Supplied records Block Start

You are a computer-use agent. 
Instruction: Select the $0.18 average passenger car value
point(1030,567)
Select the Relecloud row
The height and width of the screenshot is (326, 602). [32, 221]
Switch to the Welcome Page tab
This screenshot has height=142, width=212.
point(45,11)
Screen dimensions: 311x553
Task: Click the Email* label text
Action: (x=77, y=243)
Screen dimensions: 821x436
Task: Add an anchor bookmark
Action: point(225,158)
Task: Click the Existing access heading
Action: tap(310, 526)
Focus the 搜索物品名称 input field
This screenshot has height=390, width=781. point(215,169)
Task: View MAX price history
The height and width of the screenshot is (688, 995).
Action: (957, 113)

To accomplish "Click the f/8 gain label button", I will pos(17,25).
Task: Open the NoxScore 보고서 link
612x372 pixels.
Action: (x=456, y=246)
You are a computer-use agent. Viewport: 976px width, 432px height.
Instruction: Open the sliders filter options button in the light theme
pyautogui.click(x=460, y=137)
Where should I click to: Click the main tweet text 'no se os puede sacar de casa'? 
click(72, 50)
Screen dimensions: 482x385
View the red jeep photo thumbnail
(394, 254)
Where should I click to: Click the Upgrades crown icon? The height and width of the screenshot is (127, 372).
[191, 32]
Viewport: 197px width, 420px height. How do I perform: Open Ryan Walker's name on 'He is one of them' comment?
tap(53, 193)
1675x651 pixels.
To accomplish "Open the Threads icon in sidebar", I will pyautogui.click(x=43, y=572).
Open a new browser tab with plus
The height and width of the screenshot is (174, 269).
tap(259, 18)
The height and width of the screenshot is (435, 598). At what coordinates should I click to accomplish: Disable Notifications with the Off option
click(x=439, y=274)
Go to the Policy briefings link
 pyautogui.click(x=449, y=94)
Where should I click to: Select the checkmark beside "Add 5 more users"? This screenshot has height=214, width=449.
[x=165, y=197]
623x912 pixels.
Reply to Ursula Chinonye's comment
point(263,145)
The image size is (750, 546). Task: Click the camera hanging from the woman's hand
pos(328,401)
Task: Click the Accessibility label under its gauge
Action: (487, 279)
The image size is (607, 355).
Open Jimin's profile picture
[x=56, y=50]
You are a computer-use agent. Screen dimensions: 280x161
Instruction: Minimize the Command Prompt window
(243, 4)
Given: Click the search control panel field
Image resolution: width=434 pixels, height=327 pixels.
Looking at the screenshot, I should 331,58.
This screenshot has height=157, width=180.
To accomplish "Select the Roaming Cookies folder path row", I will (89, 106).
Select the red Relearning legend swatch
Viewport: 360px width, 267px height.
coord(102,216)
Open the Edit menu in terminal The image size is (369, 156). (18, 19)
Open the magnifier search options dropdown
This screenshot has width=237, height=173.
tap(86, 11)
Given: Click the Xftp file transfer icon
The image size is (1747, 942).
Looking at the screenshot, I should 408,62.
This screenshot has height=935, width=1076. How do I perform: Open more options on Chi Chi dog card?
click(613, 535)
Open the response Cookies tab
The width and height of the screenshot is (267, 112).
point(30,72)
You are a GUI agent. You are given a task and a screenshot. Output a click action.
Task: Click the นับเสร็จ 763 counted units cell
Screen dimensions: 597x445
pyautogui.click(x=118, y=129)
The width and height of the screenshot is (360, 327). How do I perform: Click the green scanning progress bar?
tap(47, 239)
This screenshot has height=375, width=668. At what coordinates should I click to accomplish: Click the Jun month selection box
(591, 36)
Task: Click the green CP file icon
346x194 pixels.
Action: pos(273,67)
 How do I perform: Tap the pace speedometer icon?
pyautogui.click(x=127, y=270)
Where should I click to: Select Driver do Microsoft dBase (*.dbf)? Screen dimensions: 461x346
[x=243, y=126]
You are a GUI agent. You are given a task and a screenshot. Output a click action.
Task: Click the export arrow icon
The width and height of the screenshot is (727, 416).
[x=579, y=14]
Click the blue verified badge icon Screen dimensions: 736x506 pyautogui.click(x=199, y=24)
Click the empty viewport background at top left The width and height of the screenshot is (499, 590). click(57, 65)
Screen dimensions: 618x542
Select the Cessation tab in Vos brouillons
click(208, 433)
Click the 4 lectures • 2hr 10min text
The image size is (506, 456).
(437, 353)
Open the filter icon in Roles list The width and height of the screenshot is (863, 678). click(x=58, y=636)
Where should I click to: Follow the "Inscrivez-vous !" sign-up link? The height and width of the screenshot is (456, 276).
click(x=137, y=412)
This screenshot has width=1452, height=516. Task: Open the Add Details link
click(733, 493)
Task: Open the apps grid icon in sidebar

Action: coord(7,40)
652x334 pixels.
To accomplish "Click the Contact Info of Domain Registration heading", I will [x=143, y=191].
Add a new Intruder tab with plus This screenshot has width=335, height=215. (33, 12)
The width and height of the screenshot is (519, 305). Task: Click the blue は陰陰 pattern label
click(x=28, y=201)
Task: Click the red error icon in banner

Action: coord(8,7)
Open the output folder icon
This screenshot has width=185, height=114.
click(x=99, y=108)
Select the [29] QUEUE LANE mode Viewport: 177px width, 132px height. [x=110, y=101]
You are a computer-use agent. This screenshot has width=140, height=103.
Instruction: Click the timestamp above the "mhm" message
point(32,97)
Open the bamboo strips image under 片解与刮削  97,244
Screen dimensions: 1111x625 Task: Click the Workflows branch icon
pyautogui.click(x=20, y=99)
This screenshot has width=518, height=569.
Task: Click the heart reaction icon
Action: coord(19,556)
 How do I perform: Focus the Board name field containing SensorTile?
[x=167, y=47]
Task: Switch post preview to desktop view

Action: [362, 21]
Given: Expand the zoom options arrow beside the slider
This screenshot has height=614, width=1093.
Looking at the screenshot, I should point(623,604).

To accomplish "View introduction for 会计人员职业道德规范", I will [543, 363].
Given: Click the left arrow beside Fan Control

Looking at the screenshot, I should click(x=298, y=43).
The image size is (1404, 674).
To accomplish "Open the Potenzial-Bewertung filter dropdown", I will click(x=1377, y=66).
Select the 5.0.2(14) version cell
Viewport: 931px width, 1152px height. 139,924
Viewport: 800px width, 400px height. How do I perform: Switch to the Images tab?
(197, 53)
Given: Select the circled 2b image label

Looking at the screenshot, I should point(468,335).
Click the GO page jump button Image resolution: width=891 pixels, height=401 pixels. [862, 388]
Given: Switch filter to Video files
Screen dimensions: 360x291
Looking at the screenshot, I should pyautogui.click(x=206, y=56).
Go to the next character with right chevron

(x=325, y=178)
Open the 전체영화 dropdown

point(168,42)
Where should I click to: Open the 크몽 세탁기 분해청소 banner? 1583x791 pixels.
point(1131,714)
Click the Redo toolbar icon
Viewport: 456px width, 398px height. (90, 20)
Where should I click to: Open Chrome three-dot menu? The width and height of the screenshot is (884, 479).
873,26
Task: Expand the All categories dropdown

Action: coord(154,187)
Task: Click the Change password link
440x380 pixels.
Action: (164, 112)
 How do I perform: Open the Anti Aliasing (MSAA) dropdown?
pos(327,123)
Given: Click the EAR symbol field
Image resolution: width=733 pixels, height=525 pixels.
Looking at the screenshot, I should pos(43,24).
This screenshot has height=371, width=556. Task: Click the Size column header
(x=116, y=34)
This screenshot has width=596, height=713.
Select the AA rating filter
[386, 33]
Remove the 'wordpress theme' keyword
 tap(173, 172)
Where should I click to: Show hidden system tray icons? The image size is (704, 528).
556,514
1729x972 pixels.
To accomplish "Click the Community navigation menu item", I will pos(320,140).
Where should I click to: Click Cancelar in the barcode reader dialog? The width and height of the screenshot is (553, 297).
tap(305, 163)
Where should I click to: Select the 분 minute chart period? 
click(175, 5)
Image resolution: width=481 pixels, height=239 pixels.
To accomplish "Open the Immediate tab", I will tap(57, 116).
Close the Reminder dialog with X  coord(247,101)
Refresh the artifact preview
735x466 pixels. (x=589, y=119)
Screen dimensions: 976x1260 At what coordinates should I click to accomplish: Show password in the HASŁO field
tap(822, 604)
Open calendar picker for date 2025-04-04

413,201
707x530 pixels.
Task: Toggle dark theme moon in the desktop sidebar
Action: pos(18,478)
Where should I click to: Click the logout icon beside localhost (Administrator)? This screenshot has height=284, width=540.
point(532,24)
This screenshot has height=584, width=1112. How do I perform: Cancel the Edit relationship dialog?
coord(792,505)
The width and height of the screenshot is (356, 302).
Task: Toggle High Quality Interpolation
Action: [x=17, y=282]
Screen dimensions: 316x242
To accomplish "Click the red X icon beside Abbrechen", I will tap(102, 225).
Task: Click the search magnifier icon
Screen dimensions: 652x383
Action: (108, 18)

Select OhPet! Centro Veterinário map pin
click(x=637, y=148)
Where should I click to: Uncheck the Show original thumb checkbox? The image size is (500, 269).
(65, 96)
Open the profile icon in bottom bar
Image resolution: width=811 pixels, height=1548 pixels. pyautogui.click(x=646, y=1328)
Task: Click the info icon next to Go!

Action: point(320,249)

Supplied records Block End

Assignment
Everything starting at the line containing "The image size is (506, 456)." and ending at the line containing "Add a new Intruder" in the records above should be repeated exactly, and only that.

Solution to this exercise
The image size is (506, 456).
(437, 353)
Open the filter icon in Roles list The width and height of the screenshot is (863, 678). click(x=58, y=636)
Where should I click to: Follow the "Inscrivez-vous !" sign-up link? The height and width of the screenshot is (456, 276).
click(x=137, y=412)
This screenshot has width=1452, height=516. Task: Open the Add Details link
click(733, 493)
Task: Open the apps grid icon in sidebar

Action: coord(7,40)
652x334 pixels.
To accomplish "Click the Contact Info of Domain Registration heading", I will [x=143, y=191].
Add a new Intruder tab with plus This screenshot has width=335, height=215. (33, 12)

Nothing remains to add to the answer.